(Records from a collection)
-- Opening Marker --
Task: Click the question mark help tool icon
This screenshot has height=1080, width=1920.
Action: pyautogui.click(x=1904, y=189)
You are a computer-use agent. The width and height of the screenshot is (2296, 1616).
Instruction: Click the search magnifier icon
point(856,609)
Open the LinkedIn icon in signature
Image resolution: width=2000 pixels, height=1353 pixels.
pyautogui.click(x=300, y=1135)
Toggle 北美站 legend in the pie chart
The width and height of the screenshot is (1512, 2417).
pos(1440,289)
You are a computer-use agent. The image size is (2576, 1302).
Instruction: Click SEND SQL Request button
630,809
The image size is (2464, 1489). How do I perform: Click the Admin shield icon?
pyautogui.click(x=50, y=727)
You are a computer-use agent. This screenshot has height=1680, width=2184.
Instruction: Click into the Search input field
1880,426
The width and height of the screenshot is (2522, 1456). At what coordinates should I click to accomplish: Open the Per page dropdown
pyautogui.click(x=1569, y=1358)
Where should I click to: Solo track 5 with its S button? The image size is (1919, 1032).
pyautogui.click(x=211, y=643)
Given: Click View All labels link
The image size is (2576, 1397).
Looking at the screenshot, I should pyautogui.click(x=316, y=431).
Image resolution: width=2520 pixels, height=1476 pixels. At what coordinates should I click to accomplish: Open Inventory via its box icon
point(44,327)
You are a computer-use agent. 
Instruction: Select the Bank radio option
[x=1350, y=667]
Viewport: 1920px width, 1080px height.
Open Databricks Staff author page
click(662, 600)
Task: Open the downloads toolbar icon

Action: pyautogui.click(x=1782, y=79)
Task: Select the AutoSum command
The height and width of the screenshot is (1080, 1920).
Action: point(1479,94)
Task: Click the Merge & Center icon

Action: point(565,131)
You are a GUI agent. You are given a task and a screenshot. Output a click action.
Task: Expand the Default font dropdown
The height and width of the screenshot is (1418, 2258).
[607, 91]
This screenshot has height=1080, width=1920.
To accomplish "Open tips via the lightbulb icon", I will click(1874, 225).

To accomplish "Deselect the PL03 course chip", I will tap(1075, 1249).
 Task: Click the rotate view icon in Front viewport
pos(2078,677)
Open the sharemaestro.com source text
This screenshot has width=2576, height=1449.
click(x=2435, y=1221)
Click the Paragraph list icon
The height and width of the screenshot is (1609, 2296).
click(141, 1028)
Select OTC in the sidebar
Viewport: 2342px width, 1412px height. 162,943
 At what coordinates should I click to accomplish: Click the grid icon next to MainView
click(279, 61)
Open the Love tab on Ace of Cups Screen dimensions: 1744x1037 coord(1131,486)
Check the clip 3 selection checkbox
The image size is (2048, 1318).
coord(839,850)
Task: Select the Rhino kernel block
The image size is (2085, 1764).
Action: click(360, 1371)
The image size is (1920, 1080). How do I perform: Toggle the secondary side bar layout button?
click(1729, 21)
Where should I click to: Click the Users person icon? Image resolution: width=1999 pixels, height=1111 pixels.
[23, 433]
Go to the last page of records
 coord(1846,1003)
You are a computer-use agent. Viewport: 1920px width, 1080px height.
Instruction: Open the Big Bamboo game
-- Closing Marker --
▶ What you need to do:
Repeat all of the records, letter for letter.

▶ Task response:
Task: Click the question mark help tool icon
This screenshot has height=1080, width=1920.
Action: pyautogui.click(x=1904, y=189)
You are a computer-use agent. The width and height of the screenshot is (2296, 1616).
Instruction: Click the search magnifier icon
point(856,609)
Open the LinkedIn icon in signature
Image resolution: width=2000 pixels, height=1353 pixels.
pyautogui.click(x=300, y=1135)
Toggle 北美站 legend in the pie chart
The width and height of the screenshot is (1512, 2417).
pos(1440,289)
You are a computer-use agent. The image size is (2576, 1302).
Instruction: Click SEND SQL Request button
630,809
The image size is (2464, 1489). How do I perform: Click the Admin shield icon?
pyautogui.click(x=50, y=727)
You are a computer-use agent. This screenshot has height=1680, width=2184.
Instruction: Click into the Search input field
1880,426
The width and height of the screenshot is (2522, 1456). At what coordinates should I click to accomplish: Open the Per page dropdown
pyautogui.click(x=1569, y=1358)
Where should I click to: Solo track 5 with its S button? The image size is (1919, 1032).
pyautogui.click(x=211, y=643)
Given: Click View All labels link
The image size is (2576, 1397).
Looking at the screenshot, I should pyautogui.click(x=316, y=431).
Image resolution: width=2520 pixels, height=1476 pixels. At what coordinates should I click to accomplish: Open Inventory via its box icon
point(44,327)
You are a computer-use agent. 
Instruction: Select the Bank radio option
[x=1350, y=667]
Viewport: 1920px width, 1080px height.
Open Databricks Staff author page
click(662, 600)
Task: Open the downloads toolbar icon

Action: pyautogui.click(x=1782, y=79)
Task: Select the AutoSum command
The height and width of the screenshot is (1080, 1920).
Action: point(1479,94)
Task: Click the Merge & Center icon

Action: point(565,131)
You are a GUI agent. You are given a task and a screenshot. Output a click action.
Task: Expand the Default font dropdown
The height and width of the screenshot is (1418, 2258).
[607, 91]
This screenshot has height=1080, width=1920.
To accomplish "Open tips via the lightbulb icon", I will click(1874, 225).

To accomplish "Deselect the PL03 course chip", I will tap(1075, 1249).
 Task: Click the rotate view icon in Front viewport
pos(2078,677)
Open the sharemaestro.com source text
This screenshot has width=2576, height=1449.
click(x=2435, y=1221)
Click the Paragraph list icon
The height and width of the screenshot is (1609, 2296).
click(141, 1028)
Select OTC in the sidebar
Viewport: 2342px width, 1412px height. 162,943
 At what coordinates should I click to accomplish: Click the grid icon next to MainView
click(279, 61)
Open the Love tab on Ace of Cups Screen dimensions: 1744x1037 coord(1131,486)
Check the clip 3 selection checkbox
The image size is (2048, 1318).
coord(839,850)
Task: Select the Rhino kernel block
The image size is (2085, 1764).
Action: click(360, 1371)
The image size is (1920, 1080). How do I perform: Toggle the secondary side bar layout button?
click(1729, 21)
Where should I click to: Click the Users person icon? Image resolution: width=1999 pixels, height=1111 pixels.
[23, 433]
Go to the last page of records
 coord(1846,1003)
You are a computer-use agent. Viewport: 1920px width, 1080px height.
Instruction: Open the Big Bamboo game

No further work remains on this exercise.